Exercise objective:
Please switch every instance of "Image resolution" in the lines below to "Display resolution" and give the lines again with nothing else changed.

--- Given information ---

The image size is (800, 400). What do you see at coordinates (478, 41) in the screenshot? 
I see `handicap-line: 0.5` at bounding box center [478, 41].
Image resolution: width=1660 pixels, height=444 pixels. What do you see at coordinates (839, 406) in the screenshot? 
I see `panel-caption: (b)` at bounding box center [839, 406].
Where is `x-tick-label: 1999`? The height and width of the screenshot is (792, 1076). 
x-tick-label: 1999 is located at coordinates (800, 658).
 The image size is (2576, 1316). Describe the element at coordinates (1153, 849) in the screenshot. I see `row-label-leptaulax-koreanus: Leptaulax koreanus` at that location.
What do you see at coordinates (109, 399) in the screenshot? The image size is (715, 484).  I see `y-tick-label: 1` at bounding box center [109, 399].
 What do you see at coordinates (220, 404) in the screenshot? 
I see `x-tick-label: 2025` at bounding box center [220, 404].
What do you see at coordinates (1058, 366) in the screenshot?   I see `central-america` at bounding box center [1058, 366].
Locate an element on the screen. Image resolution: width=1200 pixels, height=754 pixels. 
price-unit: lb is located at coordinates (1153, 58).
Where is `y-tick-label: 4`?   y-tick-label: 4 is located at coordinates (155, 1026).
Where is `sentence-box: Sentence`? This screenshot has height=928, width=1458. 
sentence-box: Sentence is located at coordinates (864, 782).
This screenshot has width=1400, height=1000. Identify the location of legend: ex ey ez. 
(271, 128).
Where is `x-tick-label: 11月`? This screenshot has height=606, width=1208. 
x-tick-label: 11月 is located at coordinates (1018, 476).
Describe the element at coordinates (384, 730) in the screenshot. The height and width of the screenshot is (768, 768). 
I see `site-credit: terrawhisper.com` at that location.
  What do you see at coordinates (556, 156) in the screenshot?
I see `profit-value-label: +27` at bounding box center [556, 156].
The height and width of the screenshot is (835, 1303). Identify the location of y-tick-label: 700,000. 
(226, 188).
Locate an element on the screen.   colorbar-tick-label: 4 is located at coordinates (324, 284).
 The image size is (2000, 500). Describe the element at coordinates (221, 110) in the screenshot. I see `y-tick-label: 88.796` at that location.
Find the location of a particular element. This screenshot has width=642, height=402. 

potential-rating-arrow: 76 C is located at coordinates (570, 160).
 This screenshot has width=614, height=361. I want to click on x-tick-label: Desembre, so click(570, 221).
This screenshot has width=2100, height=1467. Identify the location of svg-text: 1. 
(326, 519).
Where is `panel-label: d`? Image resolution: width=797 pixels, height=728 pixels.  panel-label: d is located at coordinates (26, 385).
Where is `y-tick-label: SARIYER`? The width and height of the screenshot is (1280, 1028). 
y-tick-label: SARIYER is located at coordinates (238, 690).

---

Final answer:
The image size is (800, 400). What do you see at coordinates (478, 41) in the screenshot? 
I see `handicap-line: 0.5` at bounding box center [478, 41].
Display resolution: width=1660 pixels, height=444 pixels. What do you see at coordinates (839, 406) in the screenshot? 
I see `panel-caption: (b)` at bounding box center [839, 406].
Where is `x-tick-label: 1999`? The height and width of the screenshot is (792, 1076). 
x-tick-label: 1999 is located at coordinates (800, 658).
 The image size is (2576, 1316). Describe the element at coordinates (1153, 849) in the screenshot. I see `row-label-leptaulax-koreanus: Leptaulax koreanus` at that location.
What do you see at coordinates (109, 399) in the screenshot? The image size is (715, 484).  I see `y-tick-label: 1` at bounding box center [109, 399].
 What do you see at coordinates (220, 404) in the screenshot? 
I see `x-tick-label: 2025` at bounding box center [220, 404].
What do you see at coordinates (1058, 366) in the screenshot?   I see `central-america` at bounding box center [1058, 366].
Locate an element on the screen. Display resolution: width=1200 pixels, height=754 pixels. 
price-unit: lb is located at coordinates (1153, 58).
Where is `y-tick-label: 4`?   y-tick-label: 4 is located at coordinates (155, 1026).
Where is `sentence-box: Sentence`? This screenshot has height=928, width=1458. 
sentence-box: Sentence is located at coordinates (864, 782).
This screenshot has width=1400, height=1000. Identify the location of legend: ex ey ez. 
(271, 128).
Where is `x-tick-label: 11月`? This screenshot has height=606, width=1208. 
x-tick-label: 11月 is located at coordinates (1018, 476).
Describe the element at coordinates (384, 730) in the screenshot. The height and width of the screenshot is (768, 768). 
I see `site-credit: terrawhisper.com` at that location.
  What do you see at coordinates (556, 156) in the screenshot?
I see `profit-value-label: +27` at bounding box center [556, 156].
The height and width of the screenshot is (835, 1303). Identify the location of y-tick-label: 700,000. 
(226, 188).
Locate an element on the screen.   colorbar-tick-label: 4 is located at coordinates (324, 284).
 The image size is (2000, 500). Describe the element at coordinates (221, 110) in the screenshot. I see `y-tick-label: 88.796` at that location.
Find the location of a particular element. This screenshot has width=642, height=402. 

potential-rating-arrow: 76 C is located at coordinates (570, 160).
 This screenshot has width=614, height=361. I want to click on x-tick-label: Desembre, so click(570, 221).
This screenshot has width=2100, height=1467. Identify the location of svg-text: 1. 
(326, 519).
Where is `panel-label: d`? Display resolution: width=797 pixels, height=728 pixels.  panel-label: d is located at coordinates (26, 385).
Where is `y-tick-label: SARIYER`? The width and height of the screenshot is (1280, 1028). 
y-tick-label: SARIYER is located at coordinates (238, 690).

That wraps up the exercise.